[[ SUPPLIED ENTRIES, beginning ]]

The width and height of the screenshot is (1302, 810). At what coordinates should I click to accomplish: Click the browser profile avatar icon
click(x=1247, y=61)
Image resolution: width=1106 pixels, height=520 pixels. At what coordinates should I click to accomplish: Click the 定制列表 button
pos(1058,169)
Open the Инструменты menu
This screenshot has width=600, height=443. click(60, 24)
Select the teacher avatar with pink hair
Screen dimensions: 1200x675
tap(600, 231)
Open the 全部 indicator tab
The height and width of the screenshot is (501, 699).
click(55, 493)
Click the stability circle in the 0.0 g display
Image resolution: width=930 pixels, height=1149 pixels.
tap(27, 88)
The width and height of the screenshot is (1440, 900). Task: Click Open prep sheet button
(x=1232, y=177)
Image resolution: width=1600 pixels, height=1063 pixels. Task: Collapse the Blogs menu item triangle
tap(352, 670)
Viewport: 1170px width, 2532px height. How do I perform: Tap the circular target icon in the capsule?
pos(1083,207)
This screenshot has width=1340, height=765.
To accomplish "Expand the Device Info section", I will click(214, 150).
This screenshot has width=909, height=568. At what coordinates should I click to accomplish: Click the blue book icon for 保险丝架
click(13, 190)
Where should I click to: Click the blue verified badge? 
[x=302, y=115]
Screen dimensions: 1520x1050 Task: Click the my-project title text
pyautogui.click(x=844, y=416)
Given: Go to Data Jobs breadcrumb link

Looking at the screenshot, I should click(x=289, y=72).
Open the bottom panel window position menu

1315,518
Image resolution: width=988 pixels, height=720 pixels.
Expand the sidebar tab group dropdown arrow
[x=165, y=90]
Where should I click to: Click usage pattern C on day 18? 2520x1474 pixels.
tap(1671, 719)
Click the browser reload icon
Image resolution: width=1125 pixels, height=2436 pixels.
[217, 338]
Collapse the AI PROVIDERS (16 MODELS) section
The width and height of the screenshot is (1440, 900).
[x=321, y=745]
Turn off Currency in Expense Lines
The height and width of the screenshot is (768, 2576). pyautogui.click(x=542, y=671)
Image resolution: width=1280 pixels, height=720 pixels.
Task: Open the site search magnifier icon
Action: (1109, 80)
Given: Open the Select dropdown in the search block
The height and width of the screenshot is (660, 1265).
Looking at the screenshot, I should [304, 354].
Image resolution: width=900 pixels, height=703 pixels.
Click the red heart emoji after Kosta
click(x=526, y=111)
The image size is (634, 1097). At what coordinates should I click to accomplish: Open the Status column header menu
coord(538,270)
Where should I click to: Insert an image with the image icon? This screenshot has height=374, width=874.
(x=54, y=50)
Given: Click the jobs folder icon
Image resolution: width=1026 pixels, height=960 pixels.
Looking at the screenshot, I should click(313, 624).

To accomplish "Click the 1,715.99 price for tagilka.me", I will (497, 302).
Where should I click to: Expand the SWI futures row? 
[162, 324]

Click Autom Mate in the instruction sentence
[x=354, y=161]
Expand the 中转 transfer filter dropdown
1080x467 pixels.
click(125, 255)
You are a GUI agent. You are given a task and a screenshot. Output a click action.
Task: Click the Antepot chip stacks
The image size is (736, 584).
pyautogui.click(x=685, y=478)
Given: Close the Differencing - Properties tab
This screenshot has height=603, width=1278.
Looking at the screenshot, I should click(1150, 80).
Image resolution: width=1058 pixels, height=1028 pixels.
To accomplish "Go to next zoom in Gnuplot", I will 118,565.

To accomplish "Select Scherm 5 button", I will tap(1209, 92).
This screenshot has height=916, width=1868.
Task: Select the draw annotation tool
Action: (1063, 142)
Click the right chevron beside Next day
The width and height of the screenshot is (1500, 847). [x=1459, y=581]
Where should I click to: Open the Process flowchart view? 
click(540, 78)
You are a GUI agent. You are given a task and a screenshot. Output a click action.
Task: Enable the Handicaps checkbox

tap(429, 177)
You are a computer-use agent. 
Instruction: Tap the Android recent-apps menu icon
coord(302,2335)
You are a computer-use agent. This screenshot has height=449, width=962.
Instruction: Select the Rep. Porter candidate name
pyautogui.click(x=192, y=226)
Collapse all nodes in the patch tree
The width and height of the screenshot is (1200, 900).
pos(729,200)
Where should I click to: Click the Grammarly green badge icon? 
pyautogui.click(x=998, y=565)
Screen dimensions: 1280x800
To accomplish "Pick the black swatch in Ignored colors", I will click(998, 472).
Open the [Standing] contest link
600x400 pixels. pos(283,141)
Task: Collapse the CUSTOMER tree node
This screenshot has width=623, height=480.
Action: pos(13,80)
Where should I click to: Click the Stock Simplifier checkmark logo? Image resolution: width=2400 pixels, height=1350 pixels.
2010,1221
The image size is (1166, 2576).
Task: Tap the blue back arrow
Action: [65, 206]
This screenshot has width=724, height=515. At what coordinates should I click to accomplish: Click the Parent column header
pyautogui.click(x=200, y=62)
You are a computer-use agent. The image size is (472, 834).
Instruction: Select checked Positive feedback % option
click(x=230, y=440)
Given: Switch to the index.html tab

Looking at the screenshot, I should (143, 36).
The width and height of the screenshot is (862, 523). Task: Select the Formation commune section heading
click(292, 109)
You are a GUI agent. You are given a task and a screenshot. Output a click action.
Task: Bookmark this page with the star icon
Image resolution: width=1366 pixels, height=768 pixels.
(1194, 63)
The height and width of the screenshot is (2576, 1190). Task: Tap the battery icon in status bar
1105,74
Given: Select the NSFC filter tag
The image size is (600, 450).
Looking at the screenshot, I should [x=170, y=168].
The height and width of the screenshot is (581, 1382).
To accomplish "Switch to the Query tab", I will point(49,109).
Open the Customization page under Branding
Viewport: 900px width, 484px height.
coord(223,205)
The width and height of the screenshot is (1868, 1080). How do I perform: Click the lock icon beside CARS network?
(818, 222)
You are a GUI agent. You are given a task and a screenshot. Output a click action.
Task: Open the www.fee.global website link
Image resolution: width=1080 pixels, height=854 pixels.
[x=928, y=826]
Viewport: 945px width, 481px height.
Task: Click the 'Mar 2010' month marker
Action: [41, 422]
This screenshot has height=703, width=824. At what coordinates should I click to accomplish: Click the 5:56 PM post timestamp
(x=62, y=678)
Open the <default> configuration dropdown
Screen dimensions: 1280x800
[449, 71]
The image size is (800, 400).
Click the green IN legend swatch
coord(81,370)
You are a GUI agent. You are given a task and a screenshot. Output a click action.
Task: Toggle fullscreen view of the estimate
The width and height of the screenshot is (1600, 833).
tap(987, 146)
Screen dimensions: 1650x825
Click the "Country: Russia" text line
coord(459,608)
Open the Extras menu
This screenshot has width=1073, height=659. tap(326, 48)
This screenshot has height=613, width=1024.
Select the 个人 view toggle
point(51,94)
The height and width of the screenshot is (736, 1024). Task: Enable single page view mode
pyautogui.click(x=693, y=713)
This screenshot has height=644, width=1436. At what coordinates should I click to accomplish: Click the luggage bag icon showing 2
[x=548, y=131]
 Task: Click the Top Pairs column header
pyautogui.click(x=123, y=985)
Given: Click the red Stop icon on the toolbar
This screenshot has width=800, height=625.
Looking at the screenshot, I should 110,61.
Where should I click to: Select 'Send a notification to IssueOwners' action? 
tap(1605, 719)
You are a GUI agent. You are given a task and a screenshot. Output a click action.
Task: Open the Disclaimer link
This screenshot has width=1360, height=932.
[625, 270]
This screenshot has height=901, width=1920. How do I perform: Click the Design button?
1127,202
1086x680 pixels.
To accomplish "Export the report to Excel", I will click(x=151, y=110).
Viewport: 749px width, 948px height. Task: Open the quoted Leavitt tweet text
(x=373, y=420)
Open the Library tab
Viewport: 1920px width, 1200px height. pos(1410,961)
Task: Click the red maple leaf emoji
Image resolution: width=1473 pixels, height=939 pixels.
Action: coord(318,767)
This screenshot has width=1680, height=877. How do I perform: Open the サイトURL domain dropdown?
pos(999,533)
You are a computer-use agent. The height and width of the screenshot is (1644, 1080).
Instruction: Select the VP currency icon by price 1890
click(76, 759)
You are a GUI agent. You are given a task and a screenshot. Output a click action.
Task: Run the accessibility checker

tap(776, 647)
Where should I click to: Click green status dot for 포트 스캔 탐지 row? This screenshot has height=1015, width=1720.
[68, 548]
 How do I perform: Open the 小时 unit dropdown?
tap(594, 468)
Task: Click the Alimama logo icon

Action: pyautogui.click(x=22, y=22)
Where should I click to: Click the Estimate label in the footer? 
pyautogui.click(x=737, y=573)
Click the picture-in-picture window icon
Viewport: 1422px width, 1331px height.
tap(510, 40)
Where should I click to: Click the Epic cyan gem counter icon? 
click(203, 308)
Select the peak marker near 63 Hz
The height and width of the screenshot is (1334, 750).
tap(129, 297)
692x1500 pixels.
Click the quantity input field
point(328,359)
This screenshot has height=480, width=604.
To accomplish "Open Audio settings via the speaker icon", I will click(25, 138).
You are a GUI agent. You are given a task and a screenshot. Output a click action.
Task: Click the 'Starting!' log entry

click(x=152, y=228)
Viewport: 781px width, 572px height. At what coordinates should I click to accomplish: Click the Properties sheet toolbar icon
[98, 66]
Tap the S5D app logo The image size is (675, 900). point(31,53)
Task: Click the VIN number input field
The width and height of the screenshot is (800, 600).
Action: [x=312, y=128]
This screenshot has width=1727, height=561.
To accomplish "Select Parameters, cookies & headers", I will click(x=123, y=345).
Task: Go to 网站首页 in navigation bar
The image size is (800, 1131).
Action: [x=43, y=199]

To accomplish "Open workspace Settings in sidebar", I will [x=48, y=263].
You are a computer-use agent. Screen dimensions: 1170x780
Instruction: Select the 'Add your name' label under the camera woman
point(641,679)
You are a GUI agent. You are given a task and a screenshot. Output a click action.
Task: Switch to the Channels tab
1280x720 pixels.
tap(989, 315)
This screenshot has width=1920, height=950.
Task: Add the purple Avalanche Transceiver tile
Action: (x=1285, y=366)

[[ SUPPLIED ENTRIES, end ]]

### GOAL OF THE EXERCISE
Looking at the entries above, can you reproduce exactly the lines from the one that holds "Task: Open the Disclaimer link" through the one that holds "1086x680 pixels.", and only those?

### FINAL ANSWER
Task: Open the Disclaimer link
This screenshot has width=1360, height=932.
[625, 270]
This screenshot has height=901, width=1920. How do I perform: Click the Design button?
1127,202
1086x680 pixels.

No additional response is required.